Lors de la conférence de presse tenue mercredi 5 avril par Kevin McCarthy et Tsai Ing-Wen, le président républicain de la Chambre a déclaré son soutien à la « poursuite de ventes d’armes à Taïwan » et a appelé à un « renforcement de la coopération économique, en particulier dans les domaines du commerce et de la technologie »5.

  • Le 1er mars dernier, la Defense Security Cooperation Agency a notifié au Congrès que le Département d’État avait approuvé une possible vente d’armements (principalement des missiles pour F-16) à Taïwan pour un montant de 619 millions de dollars6.
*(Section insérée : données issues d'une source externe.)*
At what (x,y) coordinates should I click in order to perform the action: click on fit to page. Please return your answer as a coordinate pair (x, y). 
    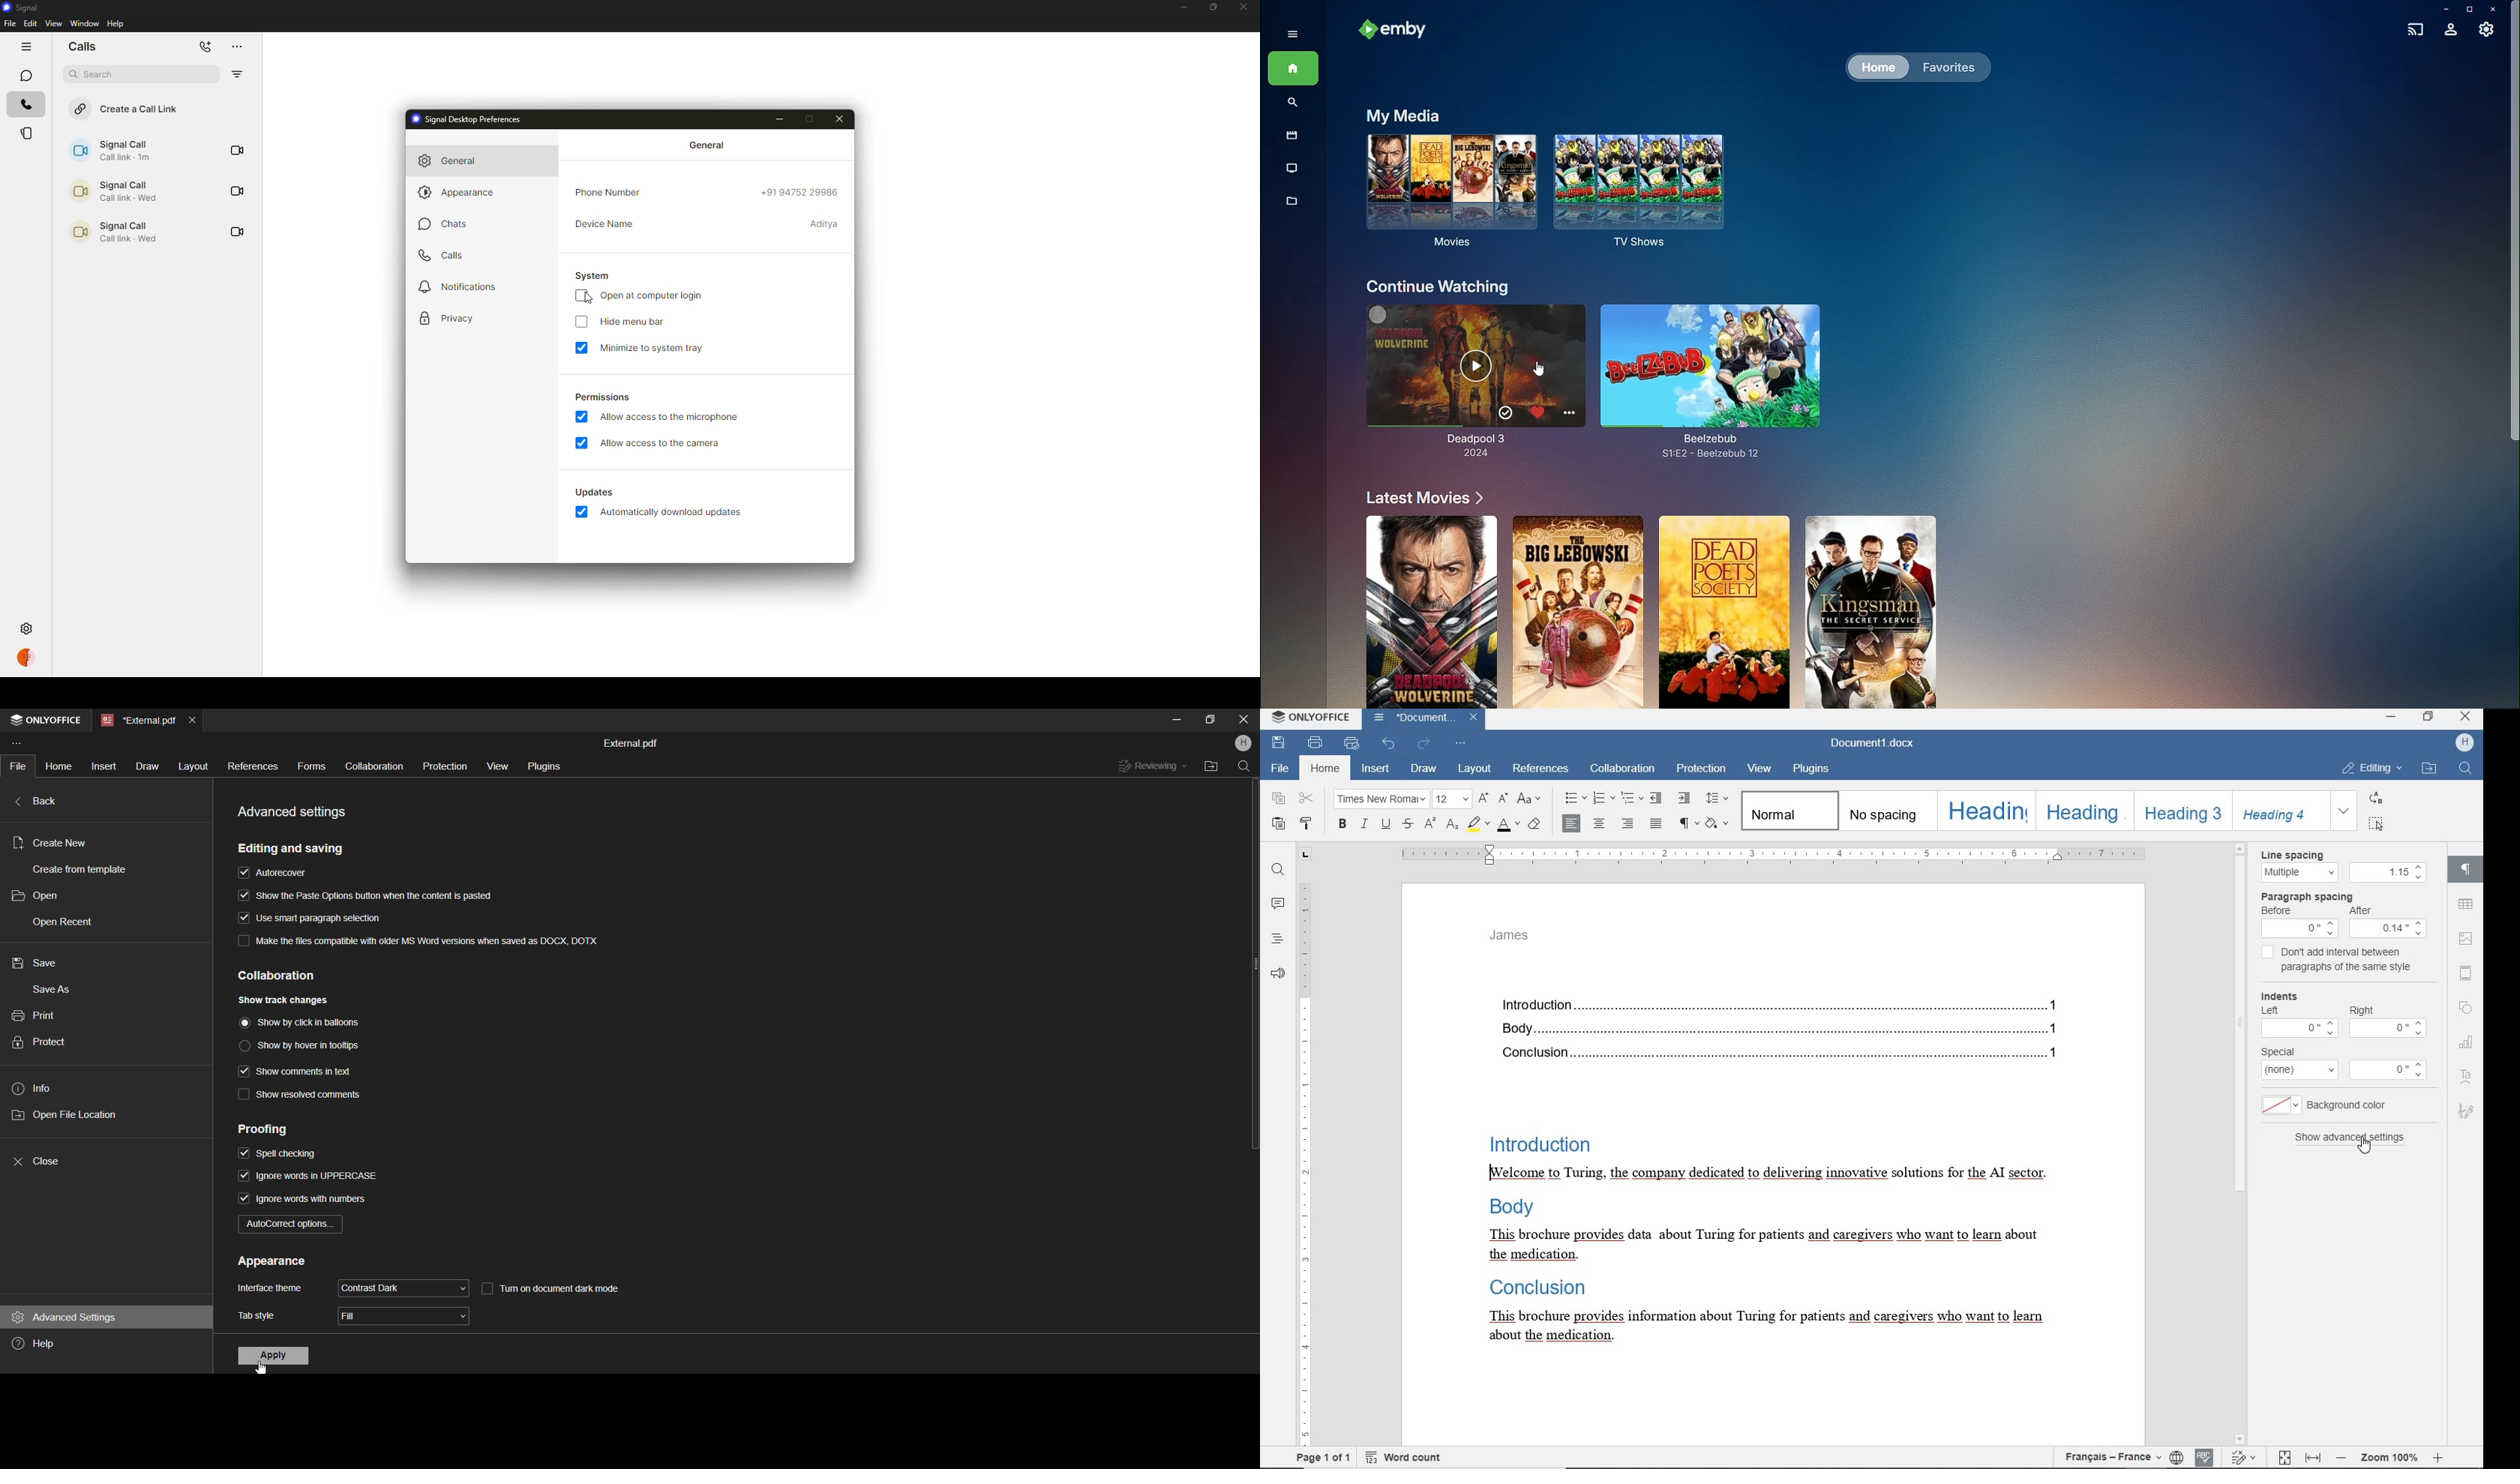
    Looking at the image, I should click on (2283, 1458).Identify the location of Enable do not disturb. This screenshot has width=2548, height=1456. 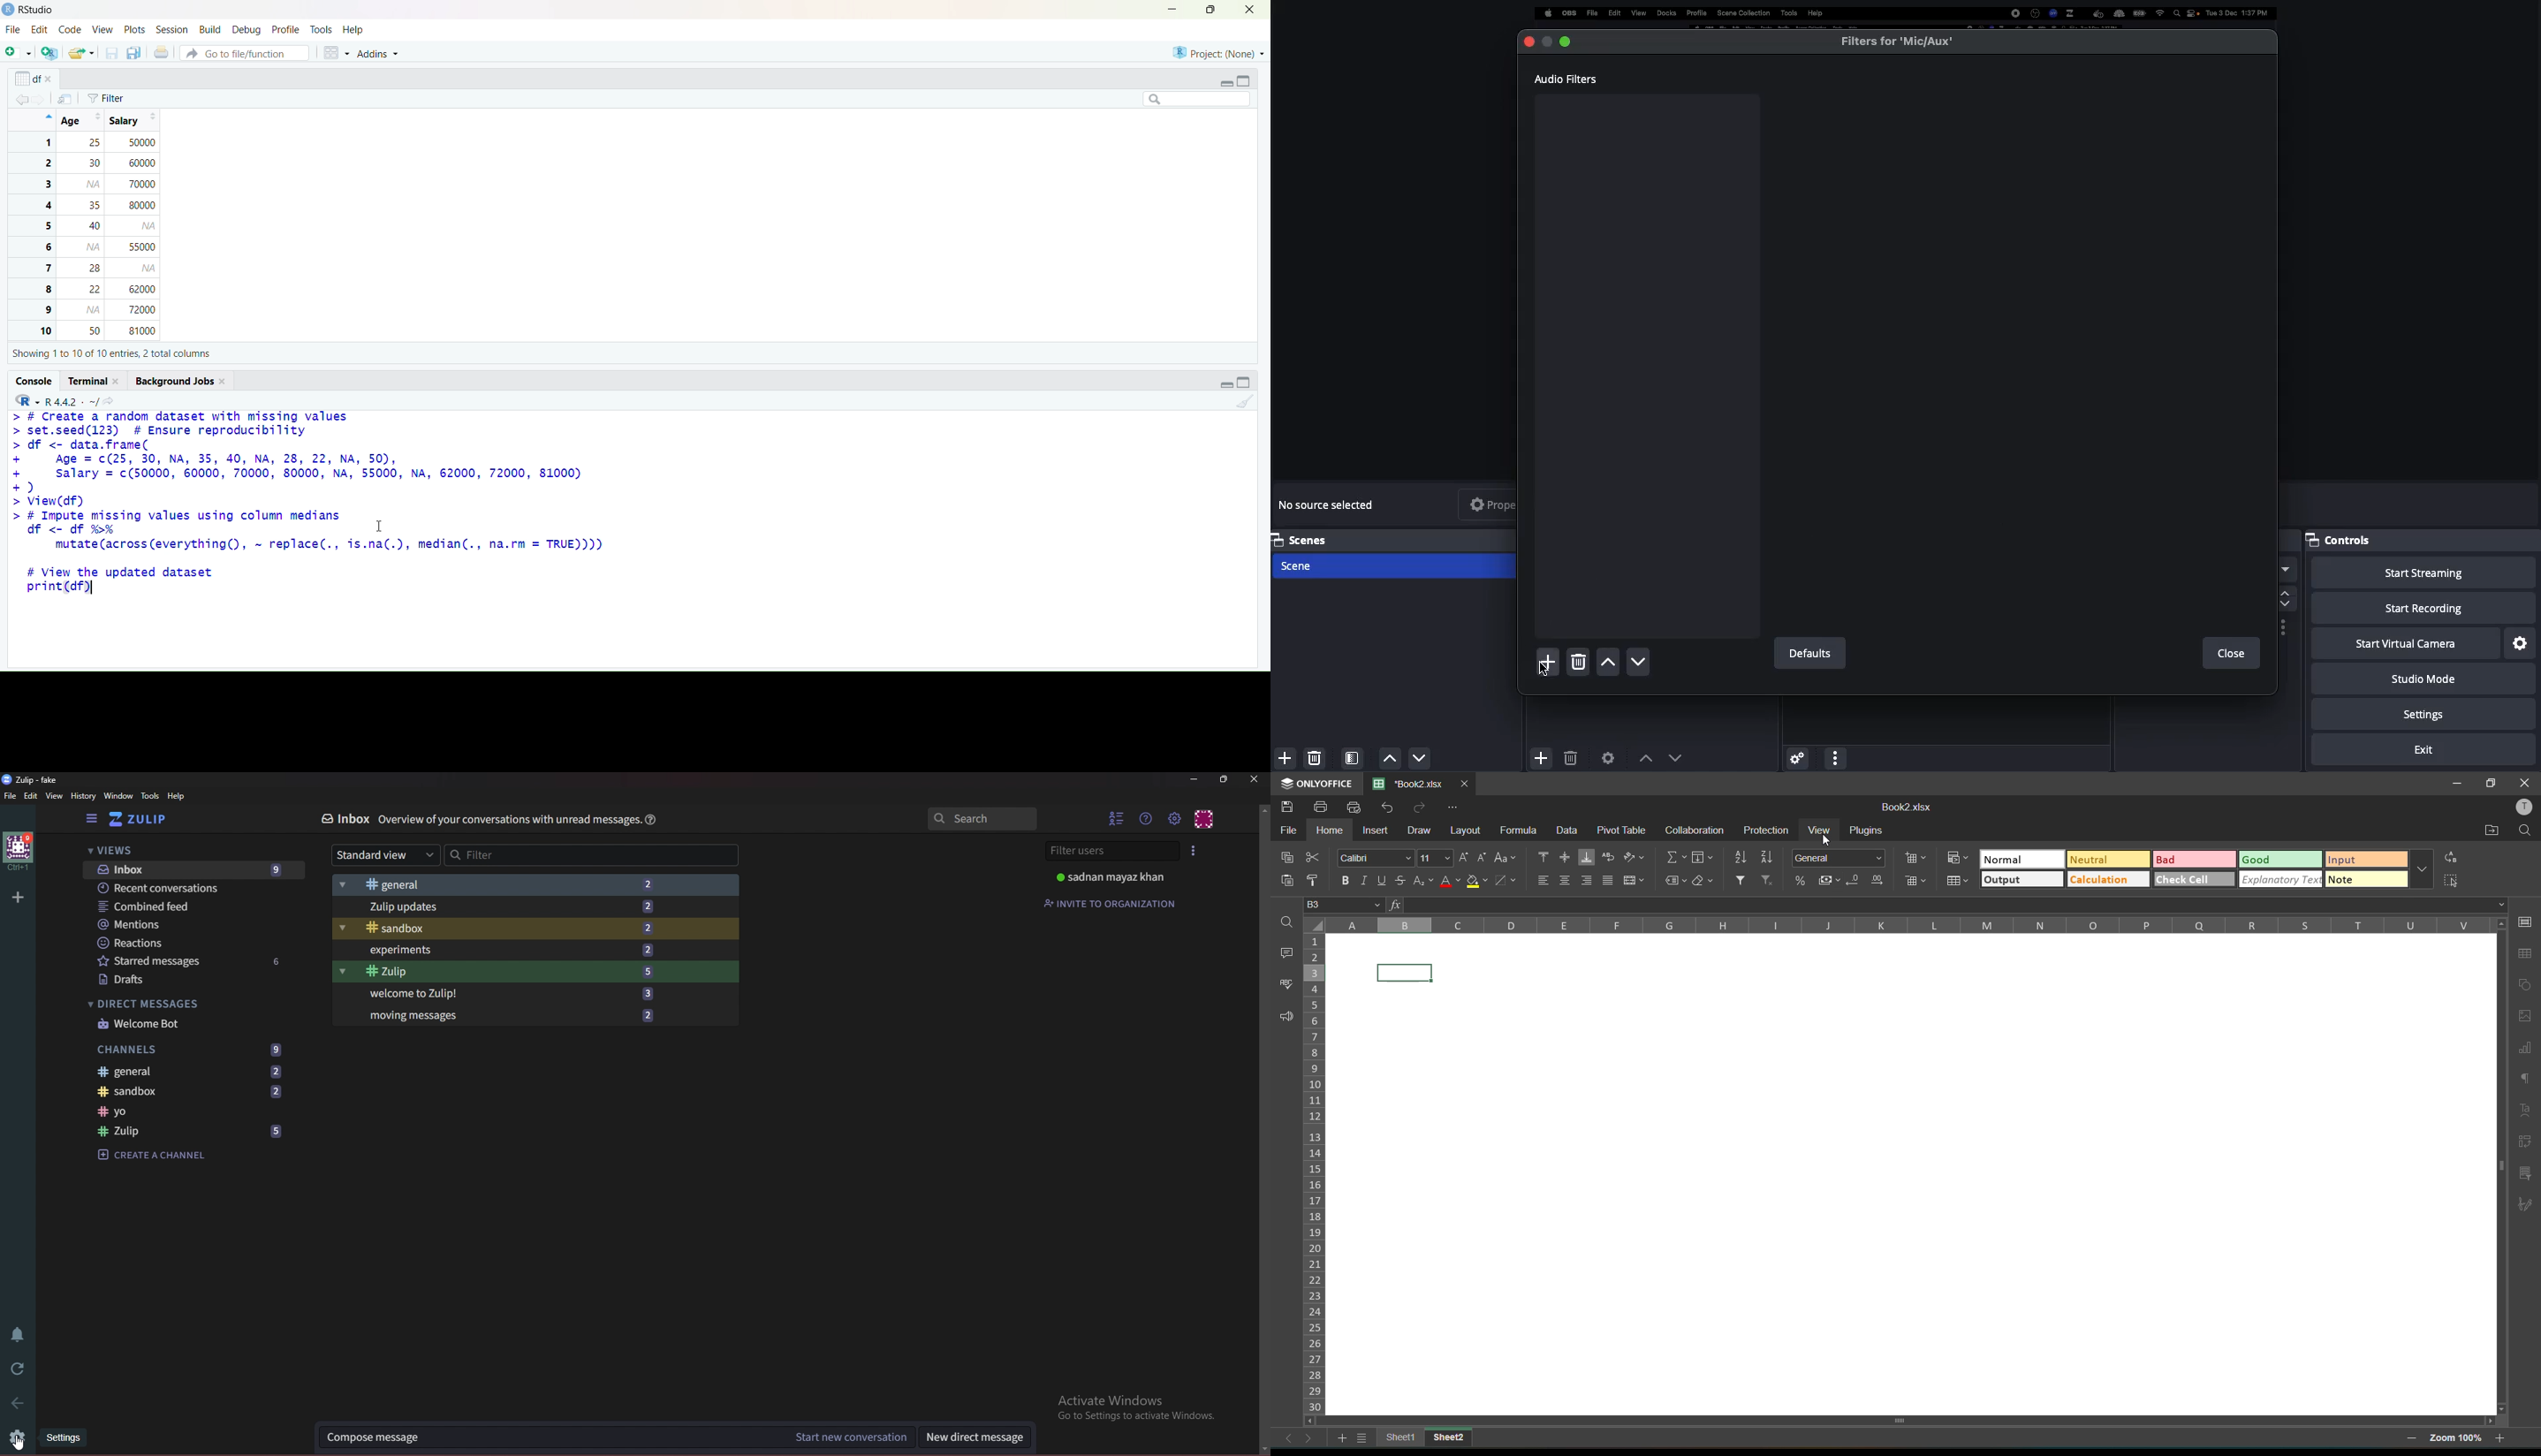
(18, 1336).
  • Taïwan fait partie des pays participants au programme Foreign Military Sales (FMS) ayant le plus bénéficié de celui-ci. L’an dernier, les États-Unis ont vendu pour plus de 2 milliards de dollars d’équipements militaires à l’île (principalement des pièces de rechange ainsi que de l’assistance logistique)7.
  • Sur les ventes d’armes comme sur le message envoyé à Taïwan, McCarthy — dont il s’agissait de la première intervention majeure en matière de politique étrangère depuis son élection au poste de speaker — a tenu à témoigner à la présidente taïwanaise du soutien bipartisan dont jouit la défense de la souveraineté de l’île vis-à-vis de la Chine.

Malgré la perte de figures pro-Taïwanaises suite aux dernières élections de mi-mandat — notamment le sénateur républicain Jim Inhofe ainsi que le représentant républicain Steve Chabot —, le soutien chez les Démocrates et les Républicains demeure fort au sein du Congrès américain. Celui-ci se retrouve également parmi la société civile dont plus de la moitié considère que les États-Unis doivent adopter une position ferme vis-à-vis de la Chine pour que celle-ci ne prenne pas le contrôle de Taïwan par la force8. Lors de la visite de Tsai Ing-Wen, les élus des deux principaux partis américains ont temporairement mis de côté leurs différends, Nancy Pelosi ayant même « salué le leadership » de son successeur, offrant ainsi un rare moment de consensus en matière de politique étrangère9.